Tuzigoot, a pueblo of the Southern Sinagua


According to the park brochure, the village once consisted of a cluster of rooms which began with the work of about 50 persons, all of whom tilled the soil.  Refugee farmers fleeing from drought added to the population and the village swelled to about 200.

About 1400 villagers abandoned their pueblos and though no one knows exactly why, offer as possible reasons over population, depletion of natural resources, weather changes – and perhaps even changes in spiritual beliefs.

Any of this sound familiar?


Photographing Tuzigoot in the intense and harsh Arizona sunlight can be a challenge and here is where I think High Density Resolution (HDR) may provide the perfect solution in the creation of pleasing images.


Tuzigoot, ruin left behind by the Southern Sinagua, a culture that once flourished in the Verde Valley.

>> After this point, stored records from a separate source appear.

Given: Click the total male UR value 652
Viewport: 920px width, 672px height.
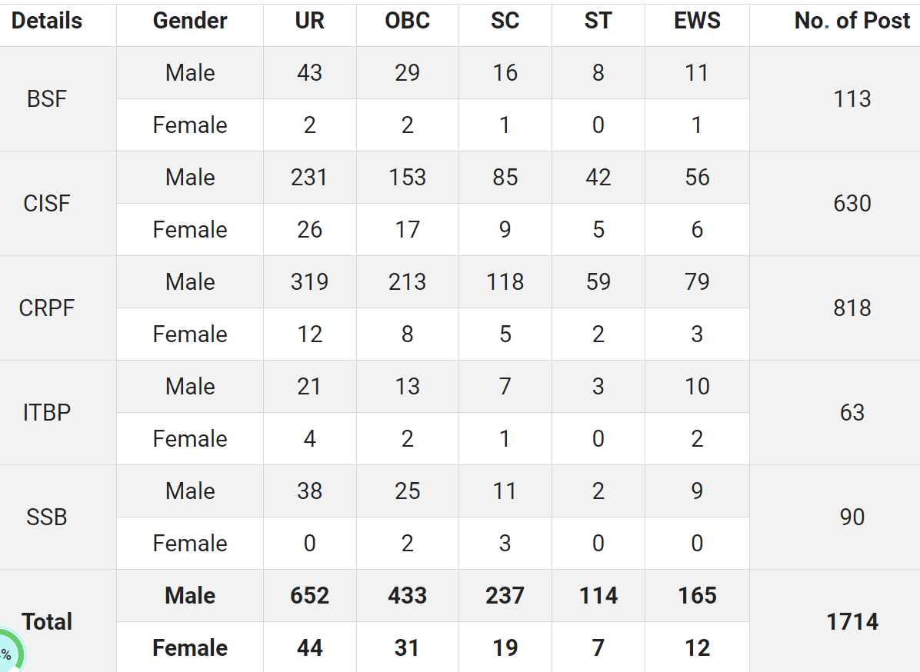Looking at the screenshot, I should coord(310,596).
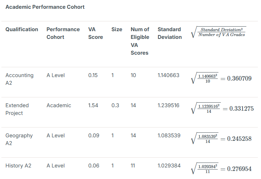261x179 pixels.
Task: Click the Num of Eligible VA Scores header
Action: coord(140,41)
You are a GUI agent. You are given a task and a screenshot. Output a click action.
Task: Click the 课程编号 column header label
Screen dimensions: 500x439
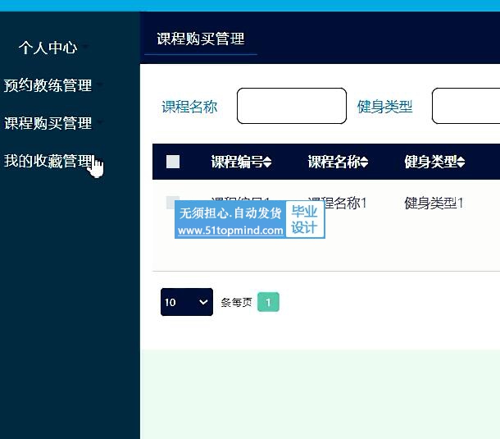[236, 162]
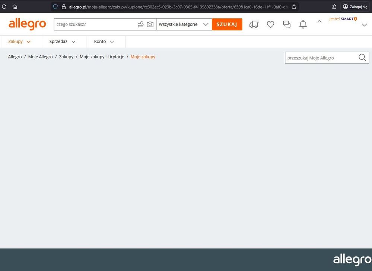Screen dimensions: 372x271
Task: Go to Moje Allegro breadcrumb link
Action: tap(40, 57)
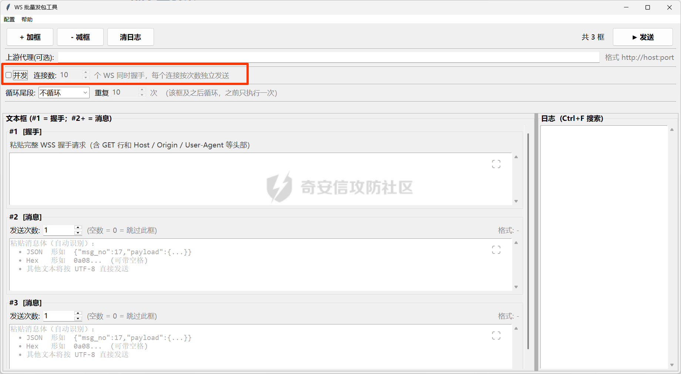Enable the 并发 concurrency checkbox
The height and width of the screenshot is (374, 681).
coord(9,75)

To create images shown here I bracketed three stops and then used PhotoMatrix to merge those portions of each image where the exposure was correct.  That way shadows don’t go black and highlights don’t wash out.  HDR has a tendency to dramatize the colors and that can be modified, though I like a slight exaggeration, and believe there are times natural light might render the images as currently shown.  Some may also think the image appears to have been heavily  polarized.

The Cottonwood area contains many more Native structures and we will be visiting those over the next few days. I will also be reading the galleys of my book on Montana which Globe Pequot, my publisher, has pushed up to September.  It appears that work this next week will keep Janie and me jumping.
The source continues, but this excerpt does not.